Selected extract
____
Forecast Uncertainty as a Trading Signal: Beyond Point Predictions

Why ensemble spread, calibration, and distributional shape matter more than point accuracy — and how to turn uncertainty itself into a decision input.

Two mornings in March. Same wind farm. Same mean forecast.

On Day A, the ensemble of weather models is tightly clustered — fifty-plus NWP members agreeing within a narrow band. Expected afternoon output: 38 MW. Standard deviation: 3 MW.

On Day B, a front is approaching. The same ensemble — same models, same portfolio — spreads widely. Expected afternoon output: 38 MW. Standard deviation: 12 MW.

A point-forecast-driven optimizer sees these two days as identical. Same mean, same bid — 38 MW into the day-ahead auction, battery scheduled against the same price forecast.

By evening, Day A settles close to plan. Day B does not. Maybe output collapses to 18 MW and imbalance costs bite hard. Maybe it surges to 55 MW, and the excess clears at balancing market prices well below what intraday trading could have captured.
____
Data section
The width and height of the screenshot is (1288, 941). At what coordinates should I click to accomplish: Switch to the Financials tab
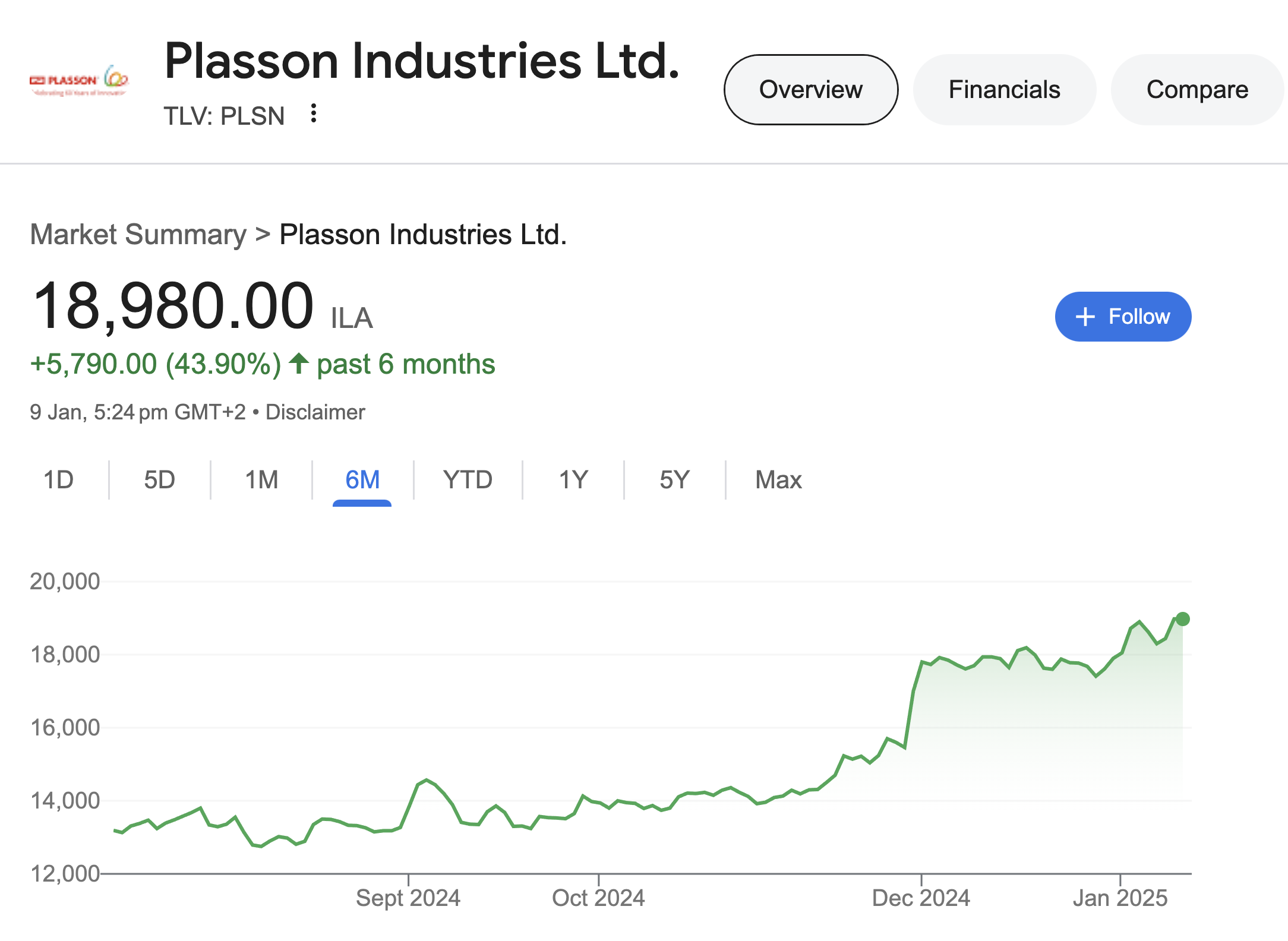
____
Task goal
In the text on forecast uncertainty as a trading signal, why does a point-forecast-driven optimizer treat Day A and Day B as identical? Answer in one to three sentences. The lines above come from a different source than the text.

The answer
Both days have the same mean forecast, an expected afternoon output of 38 MW. The optimizer bases its decision on that mean alone, so it places the same 38 MW bid into the day-ahead auction and schedules the battery against the same price forecast on both days, even though the standard deviation is 3 MW on Day A and 12 MW on Day B.